Calibration is an important part of any chemical instrumentation,  and we take no shortcuts here either. The purpose of the calibration is to ensure that the data we record in our spectra is in fact relative to a known quantity that's been previously well-characterized - for us, that calibration tool is a silicon wafer. The translational stage is controlled by the ball-adapter (strikingly similar to something I'd expect to find with a video game console) and the the appropriate objective lens of the microscope is used to focus the laser onto a clean spot on the wafer. 

Time: 10am

Taking care of instrumentation set-up is step 1 of any day, but once things are calibrated and ready to go, I hike to another building on campus to retrieve samples from a collaborator. One thing about being a chemist involved with interdisciplinary research is that you're going to be immersing yourself in a topic where you have a critical lack of background experience. Over the last three years at UBC I've picked up the basics of cell biology --  both from an academic and experimental standpoint -- as proper use of a biological safety cabinet wasn't exactly an item on the curriculum of my core-chemistry classes; neither was cell culturing, for that matter. Putting those feathers into my cap was challenging but made me appreciate all the cool science I wasn't exposed to when locked away in a library learning partial differential equations. 


I hope I don't sound disappointed, because with collaboration being a big part of my life, seeing a connection between different sciences has made me appreciate my chemical pedigree more than ever (should I use that chemistry-is-the-central-science cliche now, or later?). What I've also become acutely aware of, unfortunately, is how much more baller the biology people treat their buildings and lab environments.  You've had a taste of MSL, but this is another building at UBC called the  Life Sciences Center, and behind each of those glass panes is an individual lab. Neat, right?

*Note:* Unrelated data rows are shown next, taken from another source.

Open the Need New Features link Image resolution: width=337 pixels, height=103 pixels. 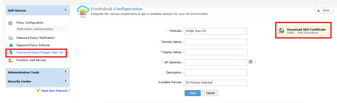point(55,91)
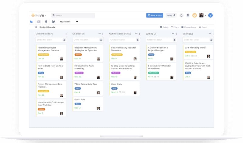This screenshot has height=143, width=243.
Task: Open the Filters option
Action: click(x=175, y=27)
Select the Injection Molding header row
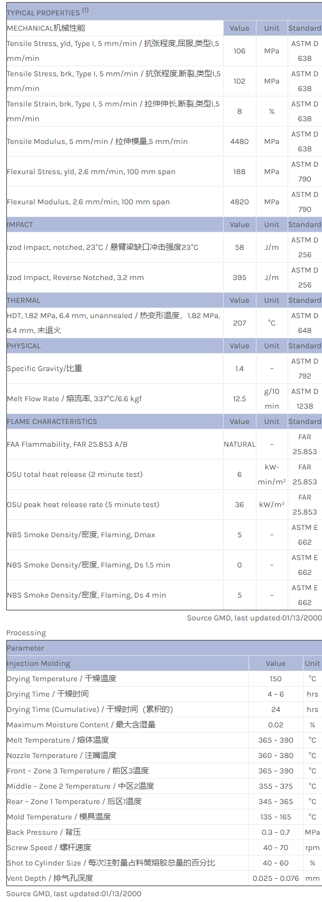Screen dimensions: 322x902 [x=39, y=663]
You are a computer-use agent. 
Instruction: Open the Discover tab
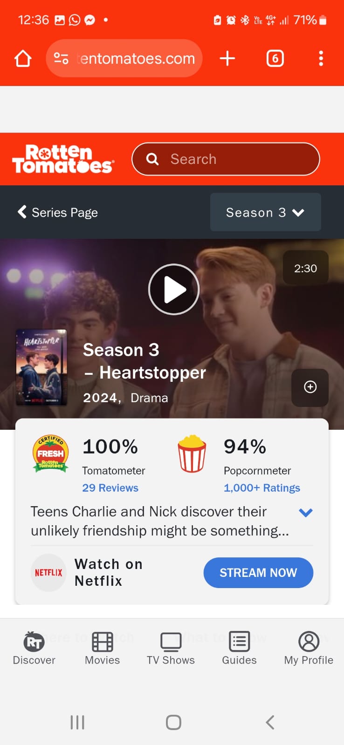(34, 649)
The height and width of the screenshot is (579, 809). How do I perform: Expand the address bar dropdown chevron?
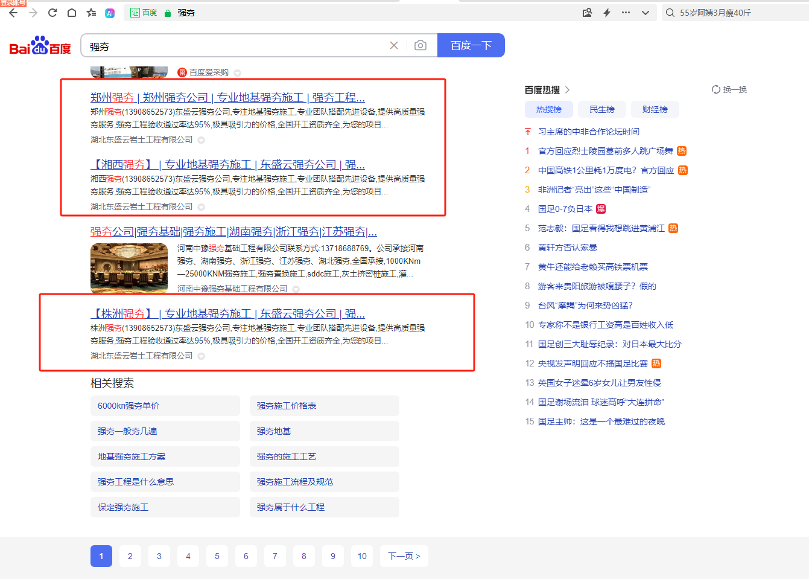pos(646,13)
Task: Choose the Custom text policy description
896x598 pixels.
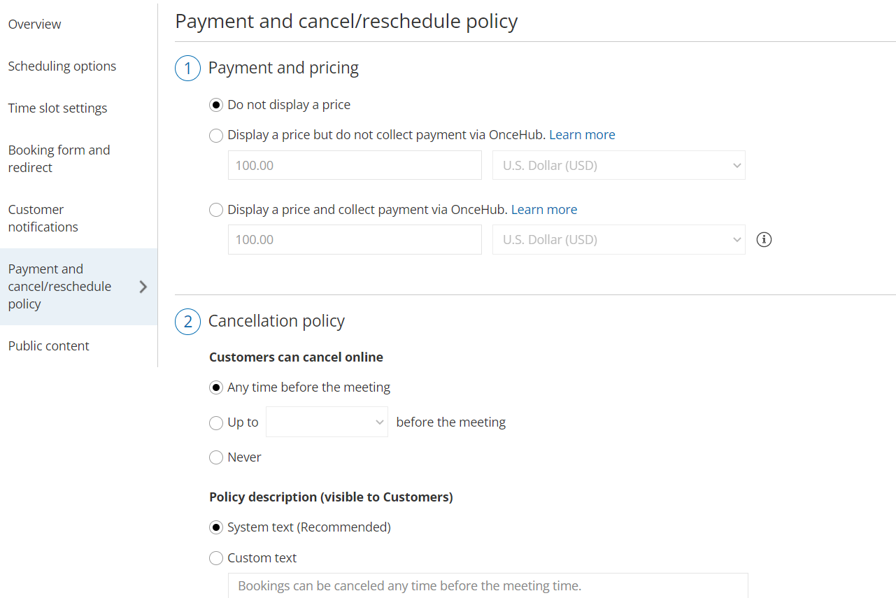Action: [217, 558]
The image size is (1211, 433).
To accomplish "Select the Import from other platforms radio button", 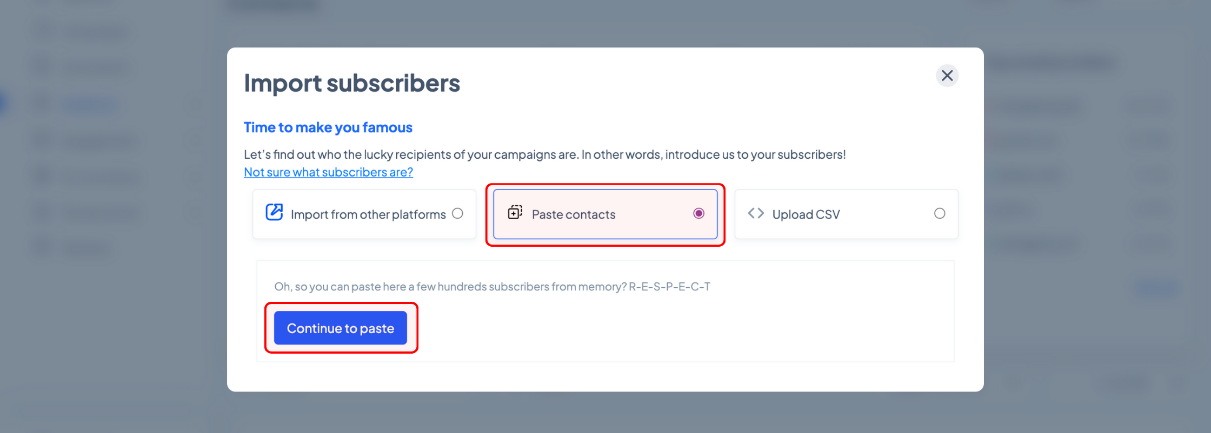I will 457,213.
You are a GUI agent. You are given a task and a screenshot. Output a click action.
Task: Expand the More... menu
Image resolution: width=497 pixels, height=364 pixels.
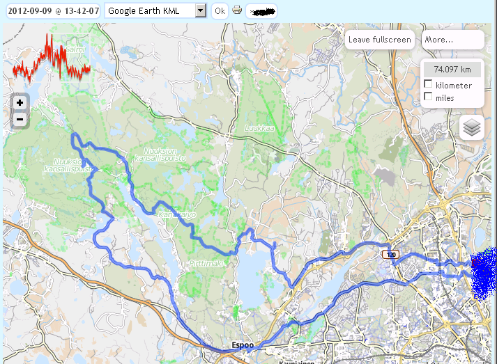(452, 40)
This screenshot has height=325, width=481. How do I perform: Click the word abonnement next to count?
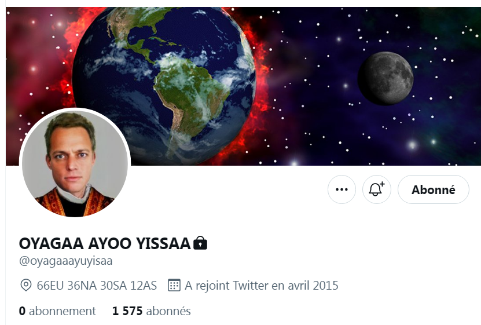point(63,311)
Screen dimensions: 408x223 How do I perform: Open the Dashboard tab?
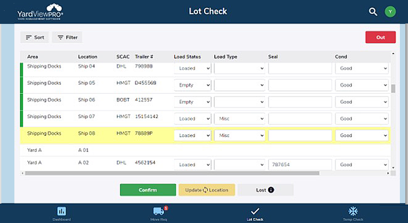[61, 213]
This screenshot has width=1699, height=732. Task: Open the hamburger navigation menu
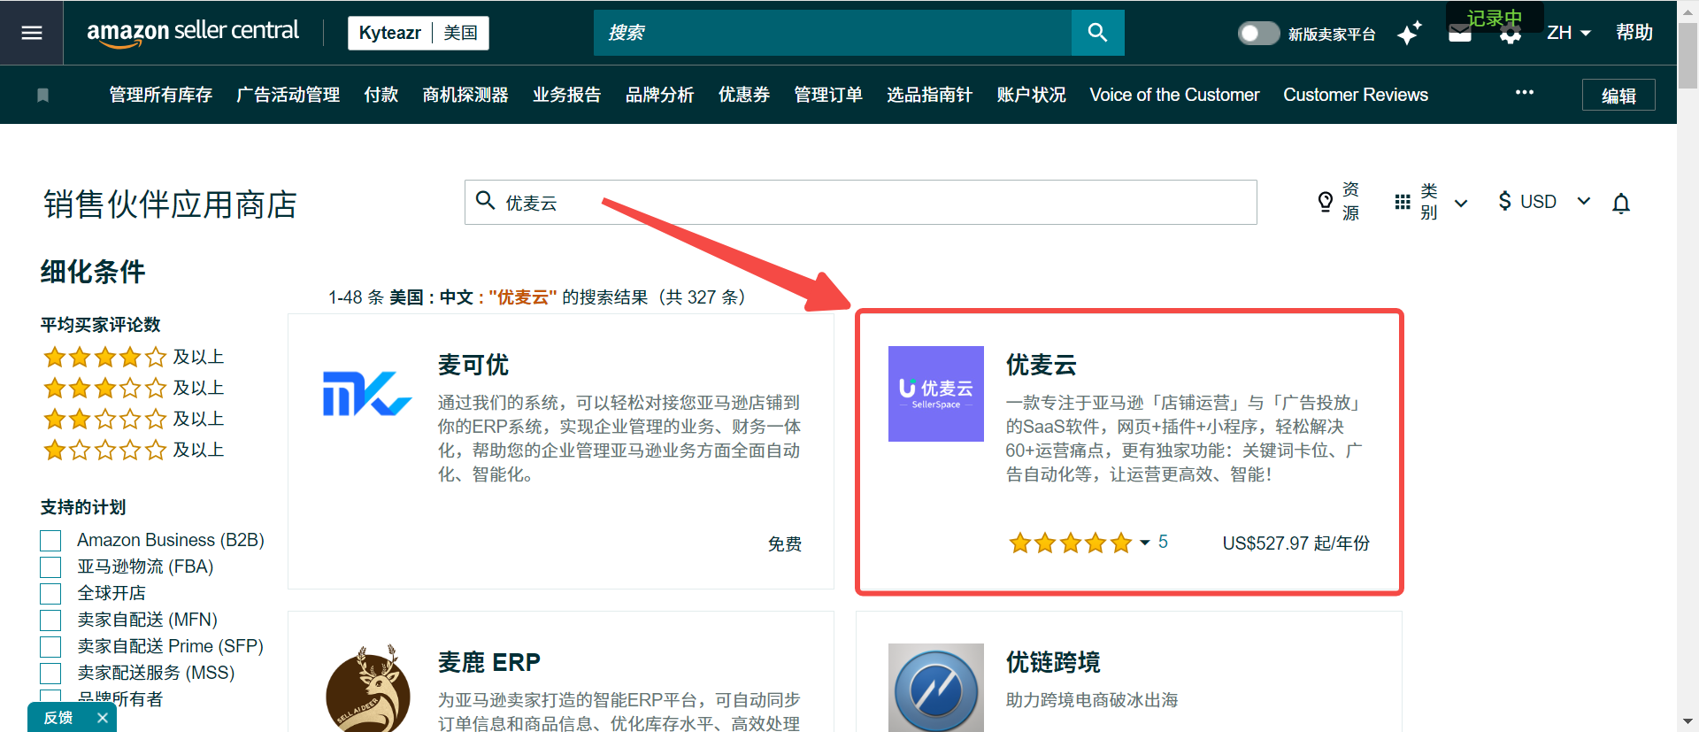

Something else I've become very conscious of is the tricks of the trade for these biological folk. Things aren't blindly sealed and capped in unmarked flasks and taken from one lab to another - samples are meticulously labelled and transported on carts in plastic bags for secondary containment and the waste isn't just solvent but every used wipe and glove and pipette tip has a different home. 


When I obtain my samples and get them from point A to point B, depending on what I'm intending to quantify that day, there are a variety of preparatory steps I need to take. These steps sometimes involve lonely elevator rides going between floors and more empty hallways where the shine of the floor is continually taunting me, yearning for a spill or a stain of some kind ... the kind that only a chemist can provide. 
Time: 10:30am

Perhaps the most exciting part of this day is when I get to do actual chemistry. One of the cellular components I sometimes quantify is ATP - the validated protocol involves an extraction step with perchloric acid (HClO4 - yes! I can sometimes do chemical formulas, too). I don't know how many of you work with this chemical on a regular basis, but in all my years of undergrad and prior to being trained at UBC, I had never seen a fume hood tasked with washing condensed vapors into a basin; I'd be curious if they're more commonly used than I'm aware. 

Time: 11am

Once all the dirty work is done on the biology side of things, I high-tail it back to the  MSL to get a start on the spectroscopy. Gold mirrors are frequently used as the substrate for the cells as they provide signal enhancement and, unlike glass microscope slides, cause no interfering background contribution. A 70% ethanol solution is used for cleaning purposes and kim wipes only function to blow my nose or soak up excess solvent - optical wipes are the higher quality alternative for actual-cleaning purposes.  


Time: 11:30am

 When the samples are ready and the instrument parameters are set, the experiment for the day is all-systems-go. I normally do a blank background first while grabbing lunch, and then return to the nice, peaceful, relaxing dark room that has become my second home. 

Time: 1pm-close

Thanks for reading, internet friends.